UNITED NATIONS (Reuters) – Europeans are considering easing a proposed travel ban on Iranian officials in a move to get Russian support for a U.N. resolution barring Tehran from importing dangerous nuclear materials, diplomats said on Wednesday.

The suggested change is the key alteration in a U.N. Security Council resolution drafted by Britain, France and Germany and backed by the United States.

The Western nations hope the measure, aimed at pressuring Iran to suspend uranium enrichment which can produce fuel for nuclear power plants or for bombs, is adopted by Friday.

Unclear is whether the United States is in favour of the change changes, and whether they are acceptable to Russia and China.

Russia and China favour deleting a travel ban on leading Iranian officials and firms associated with the nuclear program. The final text may ask individual nations to notify the council of visits made by those on the list rather than a blanket worldwide ban, the envoys said, speaking on condition of anonymity.

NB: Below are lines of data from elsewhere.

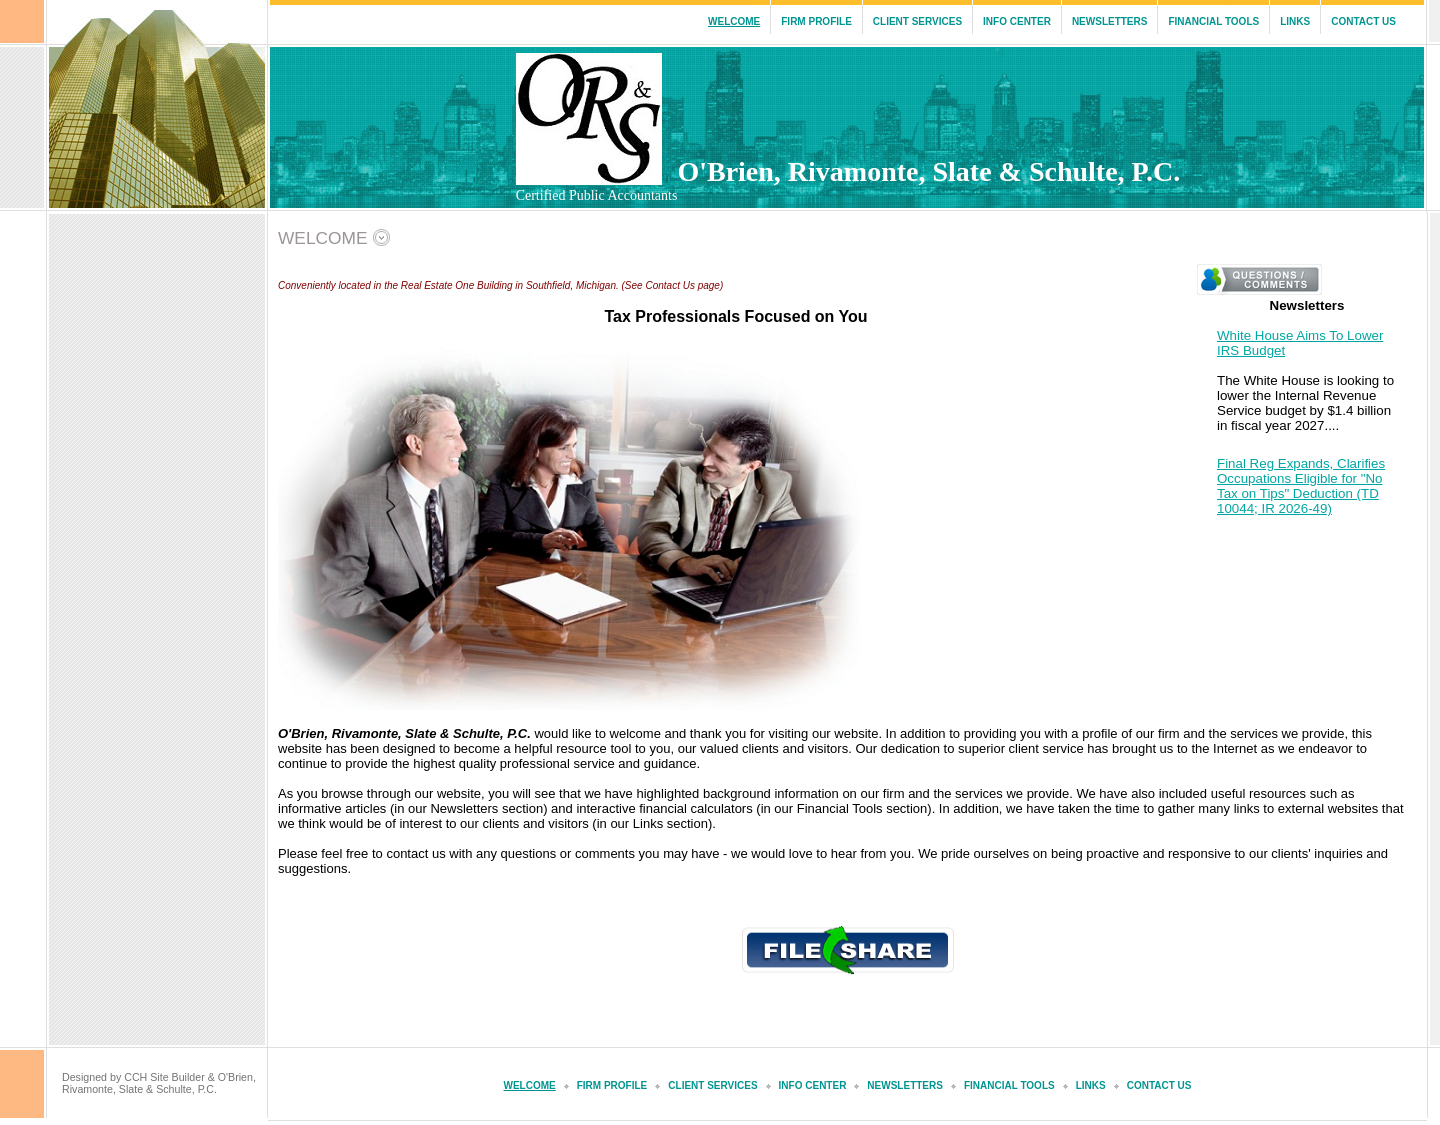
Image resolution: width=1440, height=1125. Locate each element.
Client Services (917, 21)
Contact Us (1363, 21)
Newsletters (1110, 21)
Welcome (734, 21)
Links (1295, 21)
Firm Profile (816, 21)
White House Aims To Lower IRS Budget (1300, 343)
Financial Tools (1213, 21)
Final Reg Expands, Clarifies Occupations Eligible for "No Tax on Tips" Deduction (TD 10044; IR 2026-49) (1301, 486)
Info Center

The resolution bans imports and exports of materials and technology relating to uranium enrichment, reprocessing and heavy-water reactors, as well as ballistic missile delivery systems. And to meet Russia’s objections, it excludes any mention of a light-water reactor Moscow is building at Bushehr in southern Iran, the country’s first nuclear power plant.

The measure is a reaction to Iran’s failure to comply with an August 31 U.N. deadline to suspend uranium enrichment and resume negotiations. Iran says it is pursuing nuclear power for peaceful means, while Western governments say its research is a cover for bomb-making.

Russia’s main objection was a travel embargo on 11 agencies or businesses and 12 people involved in Iran’s nuclear and ballistic missile programs, which are also candidates for a freeze on assets.

Although Russia’s U.N. Ambassador Vitaly Churkin has said he agreed with a financial freeze, he opposes the list, which is in an annex to the resolution.

Instead, Russia wants a Security Council sanctions committee to make the decision, a process that could take months. The resolution may include the list but allow the sanctions committee to add or delete names, if all members agree.